Microsoft has paid security researcher, James Forshaw, a sum of $100,000 after he found a security flaw within the soon to be released Windows 8.1 operating system.
Forshaw has received the reward through Microsoft’s bounty program which was started four months ago. The aim of this program is to help Microsoft improve the security of its operating systems and applications by encouraging security experts to try and find potential security flaws. Up until this latest case, Microsoft has already paid out $28,000. This money has largely been given to people who have found flaws within the Internet Explorer 11 web browser.
Forshaw, who is a security researcher for the security firm Context, found a mitigation bypass technique which could have given a hacker widespread access to the system.
Forshaw stated, “I think I originally came up with the winning idea sitting at home, pondering what I could do. When it comes to vulnerability testing, though, the eureka moment is more about the final working proof of concept. There are so many stumbling blocks that can trip you up along the way that you just can’t get too excited too quickly. We’re not talking retirement money here. When it comes to security flaw bounties like this, most of it goes to the company, and even if it didn’t, once the taxman has taken his cut it’s certainly not a life-changing sum.”
Kate Moussouris, who is the senior security strategist for Microsoft, stated, “While we can’t go into the details of this new mitigation bypass technique until we address it, when we strengthen platform-wide mitigations, we make it harder to exploit bugs in all software that runs on our platform, not just Microsoft applications.”

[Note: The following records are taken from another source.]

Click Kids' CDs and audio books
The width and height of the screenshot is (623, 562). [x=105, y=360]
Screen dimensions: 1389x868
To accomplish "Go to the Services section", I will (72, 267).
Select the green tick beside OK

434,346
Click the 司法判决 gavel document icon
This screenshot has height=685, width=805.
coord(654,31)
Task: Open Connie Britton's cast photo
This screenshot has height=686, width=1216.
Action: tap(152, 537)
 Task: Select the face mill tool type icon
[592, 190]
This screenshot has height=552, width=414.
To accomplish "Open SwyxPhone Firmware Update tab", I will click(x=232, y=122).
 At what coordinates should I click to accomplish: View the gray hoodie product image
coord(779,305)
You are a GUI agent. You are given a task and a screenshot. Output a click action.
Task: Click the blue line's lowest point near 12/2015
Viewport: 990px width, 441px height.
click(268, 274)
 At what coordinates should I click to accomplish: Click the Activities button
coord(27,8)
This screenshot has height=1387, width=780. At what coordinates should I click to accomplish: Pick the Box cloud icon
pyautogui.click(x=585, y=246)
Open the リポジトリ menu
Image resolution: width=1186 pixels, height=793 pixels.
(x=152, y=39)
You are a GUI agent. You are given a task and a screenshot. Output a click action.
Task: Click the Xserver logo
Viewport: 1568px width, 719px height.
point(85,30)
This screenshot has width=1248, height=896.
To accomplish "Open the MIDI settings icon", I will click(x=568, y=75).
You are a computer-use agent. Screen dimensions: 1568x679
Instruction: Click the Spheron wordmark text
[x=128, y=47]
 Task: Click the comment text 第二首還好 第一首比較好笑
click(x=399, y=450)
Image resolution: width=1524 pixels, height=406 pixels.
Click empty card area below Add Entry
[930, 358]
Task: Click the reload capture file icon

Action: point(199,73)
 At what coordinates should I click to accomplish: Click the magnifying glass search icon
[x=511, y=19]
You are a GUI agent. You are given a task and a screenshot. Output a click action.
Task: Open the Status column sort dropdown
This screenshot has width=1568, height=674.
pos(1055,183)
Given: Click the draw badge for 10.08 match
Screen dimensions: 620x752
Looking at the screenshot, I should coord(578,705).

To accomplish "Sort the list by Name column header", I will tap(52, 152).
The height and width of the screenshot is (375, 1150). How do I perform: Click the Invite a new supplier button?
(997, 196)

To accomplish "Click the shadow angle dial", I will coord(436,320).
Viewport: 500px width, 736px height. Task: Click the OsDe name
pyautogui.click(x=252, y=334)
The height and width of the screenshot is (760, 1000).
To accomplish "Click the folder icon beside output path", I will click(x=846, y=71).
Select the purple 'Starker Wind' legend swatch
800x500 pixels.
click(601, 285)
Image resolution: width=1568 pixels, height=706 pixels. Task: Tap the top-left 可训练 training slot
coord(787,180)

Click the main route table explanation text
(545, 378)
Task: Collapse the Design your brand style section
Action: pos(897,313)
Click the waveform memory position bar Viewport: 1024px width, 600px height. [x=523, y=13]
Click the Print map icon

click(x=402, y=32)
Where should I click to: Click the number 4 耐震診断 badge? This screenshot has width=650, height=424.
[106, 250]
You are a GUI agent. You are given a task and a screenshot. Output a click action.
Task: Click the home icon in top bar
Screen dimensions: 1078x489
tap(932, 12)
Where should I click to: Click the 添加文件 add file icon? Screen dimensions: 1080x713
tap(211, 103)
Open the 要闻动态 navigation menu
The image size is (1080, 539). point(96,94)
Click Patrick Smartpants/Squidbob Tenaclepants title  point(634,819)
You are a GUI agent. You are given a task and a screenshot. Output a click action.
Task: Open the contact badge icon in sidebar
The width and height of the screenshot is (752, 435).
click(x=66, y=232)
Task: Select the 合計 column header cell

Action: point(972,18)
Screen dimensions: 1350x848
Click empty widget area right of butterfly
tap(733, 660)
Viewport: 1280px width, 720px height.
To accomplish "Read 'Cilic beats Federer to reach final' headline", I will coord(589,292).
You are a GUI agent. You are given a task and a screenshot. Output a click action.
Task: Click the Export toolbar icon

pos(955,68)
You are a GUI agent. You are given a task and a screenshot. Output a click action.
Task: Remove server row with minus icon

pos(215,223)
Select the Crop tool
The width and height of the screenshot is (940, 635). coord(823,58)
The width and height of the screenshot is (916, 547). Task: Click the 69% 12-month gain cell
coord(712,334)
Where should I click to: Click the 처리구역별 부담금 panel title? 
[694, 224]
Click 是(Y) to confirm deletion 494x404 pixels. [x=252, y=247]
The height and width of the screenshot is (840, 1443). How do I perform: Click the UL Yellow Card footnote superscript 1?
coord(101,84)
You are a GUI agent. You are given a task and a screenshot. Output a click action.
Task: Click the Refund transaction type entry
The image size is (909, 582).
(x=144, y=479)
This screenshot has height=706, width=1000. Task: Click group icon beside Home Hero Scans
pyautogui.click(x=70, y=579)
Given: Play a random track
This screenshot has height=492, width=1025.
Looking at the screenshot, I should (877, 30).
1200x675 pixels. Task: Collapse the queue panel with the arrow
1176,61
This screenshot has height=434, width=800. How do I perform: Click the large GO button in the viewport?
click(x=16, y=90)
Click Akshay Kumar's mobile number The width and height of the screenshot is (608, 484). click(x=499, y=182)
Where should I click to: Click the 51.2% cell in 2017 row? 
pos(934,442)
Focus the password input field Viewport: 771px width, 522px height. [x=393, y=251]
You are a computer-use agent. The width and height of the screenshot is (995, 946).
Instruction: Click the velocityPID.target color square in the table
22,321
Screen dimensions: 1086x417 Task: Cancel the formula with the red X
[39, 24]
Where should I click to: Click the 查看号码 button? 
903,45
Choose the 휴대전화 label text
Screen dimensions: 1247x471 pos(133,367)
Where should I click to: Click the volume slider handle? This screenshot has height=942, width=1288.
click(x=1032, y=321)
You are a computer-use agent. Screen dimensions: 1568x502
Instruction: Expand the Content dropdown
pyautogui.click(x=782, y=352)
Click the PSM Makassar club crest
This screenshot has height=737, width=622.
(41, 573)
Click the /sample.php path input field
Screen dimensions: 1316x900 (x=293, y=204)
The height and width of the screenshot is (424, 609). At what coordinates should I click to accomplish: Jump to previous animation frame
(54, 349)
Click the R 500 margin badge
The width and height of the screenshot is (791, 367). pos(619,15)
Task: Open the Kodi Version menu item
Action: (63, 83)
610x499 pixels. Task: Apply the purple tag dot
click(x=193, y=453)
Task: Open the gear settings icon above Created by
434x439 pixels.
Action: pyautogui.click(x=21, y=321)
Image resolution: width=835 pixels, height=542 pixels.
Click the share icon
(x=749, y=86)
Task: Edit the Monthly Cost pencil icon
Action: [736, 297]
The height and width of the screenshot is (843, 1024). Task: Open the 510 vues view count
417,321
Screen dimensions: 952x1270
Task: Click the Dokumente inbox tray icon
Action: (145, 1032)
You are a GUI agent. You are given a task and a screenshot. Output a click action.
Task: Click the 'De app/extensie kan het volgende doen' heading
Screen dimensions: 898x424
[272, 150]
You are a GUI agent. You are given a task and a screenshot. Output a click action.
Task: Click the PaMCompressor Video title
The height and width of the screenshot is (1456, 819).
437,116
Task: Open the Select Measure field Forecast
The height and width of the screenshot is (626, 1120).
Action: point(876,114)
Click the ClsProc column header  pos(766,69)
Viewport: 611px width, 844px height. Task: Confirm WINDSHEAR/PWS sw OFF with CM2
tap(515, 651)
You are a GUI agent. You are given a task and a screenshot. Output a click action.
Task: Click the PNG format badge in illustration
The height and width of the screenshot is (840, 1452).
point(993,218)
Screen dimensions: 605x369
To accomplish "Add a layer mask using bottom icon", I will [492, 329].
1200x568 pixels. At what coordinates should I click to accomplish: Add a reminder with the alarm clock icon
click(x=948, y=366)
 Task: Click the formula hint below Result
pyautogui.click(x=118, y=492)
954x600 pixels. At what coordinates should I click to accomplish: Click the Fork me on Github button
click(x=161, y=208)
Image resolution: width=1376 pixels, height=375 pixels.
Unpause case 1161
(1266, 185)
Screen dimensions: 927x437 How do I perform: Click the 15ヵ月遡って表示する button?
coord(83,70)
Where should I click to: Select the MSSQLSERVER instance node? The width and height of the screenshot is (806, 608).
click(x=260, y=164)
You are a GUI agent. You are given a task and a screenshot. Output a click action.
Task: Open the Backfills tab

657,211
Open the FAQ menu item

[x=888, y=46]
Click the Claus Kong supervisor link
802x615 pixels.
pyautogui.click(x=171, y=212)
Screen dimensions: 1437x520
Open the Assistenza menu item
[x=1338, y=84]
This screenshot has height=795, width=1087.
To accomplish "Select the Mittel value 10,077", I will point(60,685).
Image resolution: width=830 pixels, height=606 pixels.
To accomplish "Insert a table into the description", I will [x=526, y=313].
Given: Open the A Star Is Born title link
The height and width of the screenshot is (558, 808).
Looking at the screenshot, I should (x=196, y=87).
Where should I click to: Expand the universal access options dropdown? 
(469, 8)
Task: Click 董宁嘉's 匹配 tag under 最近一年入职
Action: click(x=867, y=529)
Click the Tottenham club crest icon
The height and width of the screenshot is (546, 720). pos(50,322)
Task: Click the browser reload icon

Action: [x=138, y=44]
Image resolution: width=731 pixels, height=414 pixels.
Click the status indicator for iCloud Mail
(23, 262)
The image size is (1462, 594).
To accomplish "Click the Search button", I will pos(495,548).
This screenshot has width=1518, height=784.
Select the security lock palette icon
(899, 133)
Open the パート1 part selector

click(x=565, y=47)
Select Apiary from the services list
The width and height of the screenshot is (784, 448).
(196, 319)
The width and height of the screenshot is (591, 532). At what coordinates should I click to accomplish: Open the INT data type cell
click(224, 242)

Moussouris has also congratulated and praised Forshaw for finding this security flaw.
Moussourish stated, “Congratulations and well done. You not only made history by receiving a total of $109,400 from our bounty programs, you’re also helping us make our customers safer from entire classes of attack. On behalf of over a billion people worldwide – Thank you and way to go!!”
This case shows that even Microsoft are starting to encourage security experts to find security flaws within the Windows operating system and applications to help them fight against the ever increasing threat of hackers.
Therefore, the importance of having a robust backup solution in place is more important than ever as hackers are developing more sophisticated and complex attacks each day which could lead to vital business data being held to ransom or deleted.